Todavía tenía el mismo porte altivo de cuando venía caminando.
Pero ahora yo podía ver la expresión de su cara y me arriesgué a adivinar lo que estaba pasando en su cabeza. Se estaba preguntando cuál era el significado de la señal aparecida en su camino a través del parque solitario. Acababa de sacudirla e inmovilizarla una oleada de temor supersticioso.
Giró la cabeza hacia un lado y hacia el otro y la mirada era de alguien descubriendo, asombrado, que acaba de extraviarse en su propia casa.
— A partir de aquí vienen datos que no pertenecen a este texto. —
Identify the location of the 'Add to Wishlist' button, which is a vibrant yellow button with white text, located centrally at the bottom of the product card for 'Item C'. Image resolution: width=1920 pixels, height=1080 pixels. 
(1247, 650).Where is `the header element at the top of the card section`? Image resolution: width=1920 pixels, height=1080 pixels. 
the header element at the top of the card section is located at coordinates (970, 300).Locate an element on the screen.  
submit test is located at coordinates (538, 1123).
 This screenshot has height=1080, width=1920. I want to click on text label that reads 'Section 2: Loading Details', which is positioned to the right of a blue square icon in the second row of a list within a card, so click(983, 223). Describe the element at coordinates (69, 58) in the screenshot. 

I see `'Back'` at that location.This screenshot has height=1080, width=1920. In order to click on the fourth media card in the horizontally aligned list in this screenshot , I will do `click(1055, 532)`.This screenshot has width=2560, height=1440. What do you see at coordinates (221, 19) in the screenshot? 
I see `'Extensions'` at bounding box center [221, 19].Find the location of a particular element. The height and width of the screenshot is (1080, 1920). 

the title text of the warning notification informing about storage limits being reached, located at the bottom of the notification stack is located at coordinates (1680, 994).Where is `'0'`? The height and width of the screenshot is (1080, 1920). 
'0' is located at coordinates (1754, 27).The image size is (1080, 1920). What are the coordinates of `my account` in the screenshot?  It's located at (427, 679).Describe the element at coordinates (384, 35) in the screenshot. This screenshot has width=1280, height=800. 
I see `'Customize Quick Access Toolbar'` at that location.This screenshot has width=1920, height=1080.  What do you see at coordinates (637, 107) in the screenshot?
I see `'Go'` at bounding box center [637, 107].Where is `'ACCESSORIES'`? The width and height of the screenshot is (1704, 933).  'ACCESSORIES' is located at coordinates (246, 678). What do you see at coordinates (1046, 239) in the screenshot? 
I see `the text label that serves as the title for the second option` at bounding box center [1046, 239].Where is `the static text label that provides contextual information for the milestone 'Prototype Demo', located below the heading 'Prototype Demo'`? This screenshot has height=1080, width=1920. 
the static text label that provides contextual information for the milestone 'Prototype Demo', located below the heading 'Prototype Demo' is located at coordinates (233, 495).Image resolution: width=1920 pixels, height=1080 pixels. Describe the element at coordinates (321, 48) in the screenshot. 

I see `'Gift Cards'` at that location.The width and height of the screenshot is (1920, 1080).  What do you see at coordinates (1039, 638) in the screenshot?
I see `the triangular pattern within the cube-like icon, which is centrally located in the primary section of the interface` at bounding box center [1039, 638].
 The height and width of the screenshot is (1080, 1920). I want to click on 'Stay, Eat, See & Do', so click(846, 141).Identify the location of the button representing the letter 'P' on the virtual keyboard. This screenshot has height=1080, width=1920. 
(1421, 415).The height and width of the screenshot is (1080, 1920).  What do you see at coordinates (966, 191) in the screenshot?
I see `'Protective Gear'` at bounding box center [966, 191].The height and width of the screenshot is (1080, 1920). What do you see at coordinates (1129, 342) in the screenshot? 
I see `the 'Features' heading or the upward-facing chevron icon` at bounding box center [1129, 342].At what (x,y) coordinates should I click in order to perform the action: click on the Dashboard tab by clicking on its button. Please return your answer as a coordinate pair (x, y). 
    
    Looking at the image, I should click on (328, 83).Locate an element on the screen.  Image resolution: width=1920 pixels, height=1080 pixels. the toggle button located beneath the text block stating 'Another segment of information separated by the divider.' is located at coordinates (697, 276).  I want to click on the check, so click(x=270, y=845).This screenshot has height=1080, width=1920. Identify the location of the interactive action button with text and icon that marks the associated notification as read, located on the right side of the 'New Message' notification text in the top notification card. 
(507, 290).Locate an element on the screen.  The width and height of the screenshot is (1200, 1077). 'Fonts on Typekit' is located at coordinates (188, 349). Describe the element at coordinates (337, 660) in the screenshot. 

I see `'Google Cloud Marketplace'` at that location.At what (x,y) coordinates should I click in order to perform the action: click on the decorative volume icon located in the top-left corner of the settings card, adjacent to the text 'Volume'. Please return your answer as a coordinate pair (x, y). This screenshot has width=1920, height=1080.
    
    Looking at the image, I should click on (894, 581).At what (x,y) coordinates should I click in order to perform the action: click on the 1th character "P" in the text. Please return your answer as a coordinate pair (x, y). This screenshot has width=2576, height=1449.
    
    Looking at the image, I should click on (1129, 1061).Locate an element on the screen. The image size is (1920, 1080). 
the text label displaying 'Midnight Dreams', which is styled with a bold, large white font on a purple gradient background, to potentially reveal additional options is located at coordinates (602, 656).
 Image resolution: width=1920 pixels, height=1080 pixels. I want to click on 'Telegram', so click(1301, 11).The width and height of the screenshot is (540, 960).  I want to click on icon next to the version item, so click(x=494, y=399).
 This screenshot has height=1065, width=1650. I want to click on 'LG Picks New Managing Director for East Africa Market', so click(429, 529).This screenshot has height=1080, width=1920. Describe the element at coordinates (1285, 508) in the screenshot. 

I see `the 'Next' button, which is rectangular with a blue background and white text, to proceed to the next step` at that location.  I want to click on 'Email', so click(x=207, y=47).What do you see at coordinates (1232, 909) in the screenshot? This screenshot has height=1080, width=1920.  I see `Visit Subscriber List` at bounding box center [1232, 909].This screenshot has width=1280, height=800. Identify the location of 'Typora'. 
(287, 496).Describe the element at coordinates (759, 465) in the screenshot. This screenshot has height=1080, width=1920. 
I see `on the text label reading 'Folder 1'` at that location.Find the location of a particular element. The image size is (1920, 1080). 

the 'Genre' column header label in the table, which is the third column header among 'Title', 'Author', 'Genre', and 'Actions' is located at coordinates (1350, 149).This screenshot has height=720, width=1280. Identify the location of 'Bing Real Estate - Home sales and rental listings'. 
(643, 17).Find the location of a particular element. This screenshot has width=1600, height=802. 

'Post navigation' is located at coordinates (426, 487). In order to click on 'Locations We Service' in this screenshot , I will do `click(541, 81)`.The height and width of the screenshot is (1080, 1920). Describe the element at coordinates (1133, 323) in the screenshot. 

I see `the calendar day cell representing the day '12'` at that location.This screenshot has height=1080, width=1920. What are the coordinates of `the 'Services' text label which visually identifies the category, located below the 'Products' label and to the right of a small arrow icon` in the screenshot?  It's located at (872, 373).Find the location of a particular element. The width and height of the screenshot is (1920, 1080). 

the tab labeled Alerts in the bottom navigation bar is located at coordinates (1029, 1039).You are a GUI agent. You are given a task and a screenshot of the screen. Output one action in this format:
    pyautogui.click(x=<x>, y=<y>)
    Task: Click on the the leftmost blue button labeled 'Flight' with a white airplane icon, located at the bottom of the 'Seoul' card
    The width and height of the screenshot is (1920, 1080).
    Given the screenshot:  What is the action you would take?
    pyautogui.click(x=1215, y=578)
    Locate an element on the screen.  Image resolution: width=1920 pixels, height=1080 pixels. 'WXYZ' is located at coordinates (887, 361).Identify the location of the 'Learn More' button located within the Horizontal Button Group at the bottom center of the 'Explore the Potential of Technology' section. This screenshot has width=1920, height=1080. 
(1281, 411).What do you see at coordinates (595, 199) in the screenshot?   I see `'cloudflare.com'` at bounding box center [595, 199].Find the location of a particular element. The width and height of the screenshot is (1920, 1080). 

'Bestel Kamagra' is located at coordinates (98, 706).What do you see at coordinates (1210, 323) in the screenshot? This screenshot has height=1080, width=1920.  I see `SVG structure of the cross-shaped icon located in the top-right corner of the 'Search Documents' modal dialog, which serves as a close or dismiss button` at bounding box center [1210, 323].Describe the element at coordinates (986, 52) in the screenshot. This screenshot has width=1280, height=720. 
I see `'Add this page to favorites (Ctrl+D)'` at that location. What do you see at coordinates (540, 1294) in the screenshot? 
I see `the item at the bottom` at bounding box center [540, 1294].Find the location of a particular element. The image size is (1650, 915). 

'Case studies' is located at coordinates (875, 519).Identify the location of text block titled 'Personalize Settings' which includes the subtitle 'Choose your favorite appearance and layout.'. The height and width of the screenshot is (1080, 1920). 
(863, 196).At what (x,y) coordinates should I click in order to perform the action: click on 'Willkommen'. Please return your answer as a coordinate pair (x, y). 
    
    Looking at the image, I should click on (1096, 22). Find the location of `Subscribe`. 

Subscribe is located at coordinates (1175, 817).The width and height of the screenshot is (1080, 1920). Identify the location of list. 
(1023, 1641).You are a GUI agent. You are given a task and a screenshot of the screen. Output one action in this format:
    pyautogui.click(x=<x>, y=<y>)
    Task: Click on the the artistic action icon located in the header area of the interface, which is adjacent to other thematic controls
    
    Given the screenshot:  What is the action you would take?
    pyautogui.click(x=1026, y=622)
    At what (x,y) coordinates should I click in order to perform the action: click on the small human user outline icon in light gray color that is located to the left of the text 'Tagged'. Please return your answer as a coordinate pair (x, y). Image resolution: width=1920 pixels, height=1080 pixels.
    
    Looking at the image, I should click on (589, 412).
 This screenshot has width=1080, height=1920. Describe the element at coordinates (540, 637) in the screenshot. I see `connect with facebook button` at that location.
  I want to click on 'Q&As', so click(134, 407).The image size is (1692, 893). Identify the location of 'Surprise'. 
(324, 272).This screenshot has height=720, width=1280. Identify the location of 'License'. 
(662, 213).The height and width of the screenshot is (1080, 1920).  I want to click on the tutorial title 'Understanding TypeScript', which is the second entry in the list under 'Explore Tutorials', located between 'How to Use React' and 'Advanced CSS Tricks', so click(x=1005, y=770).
Su mirada me hablaba. Supe que ese parque le era familiar, lo mismo que los edificios y las calles que lo rodeaban. Eran los lugares por los que cada día paseaba su elegancia. Y acababan de volvérsele extraños.
Ahora ella no estaba en ninguna parte. Si alguien en ese momento le hubiese preguntado dónde se encontraba, sólo hubiese podido contestar que en un sitio de árboles altísimos, con el sol filtrándose entre las ramas y el viento arremolinando las hojas caídas.
Tal vez también hubiese registrado, en su respuesta, la presencia del hombre que la estaba observando desde un banco. Y el ladrido de un perro, raro en la calma del parque, que parecía llegar desde otra dimensión del tiempo.
La mujer ya no avanzó. Dio media vuelta, recorrió la franja de terreno que la separaba del estanque y se detuvo en la orilla. Permaneció ahí, de espaldas a mí, alta sobre el agua. Vi cómo juntaba las manos hacia el frente y los brazos se movían. Deduje que acababa de romper el sobre.
Después, en un gesto lento y amplio, arrojó el puñado de papelitos hacia el agua. Pero el viento los rechazó y se los llevó hacia los árboles.
Pasaron los minutos. La mujer seguía en la misma posición, mirando hacia el estanque. Yo no podía verle más que la espalda. Pero cierta vibración me hizo suponer que ahora lloraba. El viento le daba de frente. La camisa se le inflaba y se le sacudía como una vela. Las hombreras se le corríantodo el tiempo hacía atrás y le llegaban hasta los omóplatos. Y todo el tiempo la mujer tironeaba de la parte delantera de la camisa para volver a colocarlas en su lugar. Y su elegancia trastabillaba.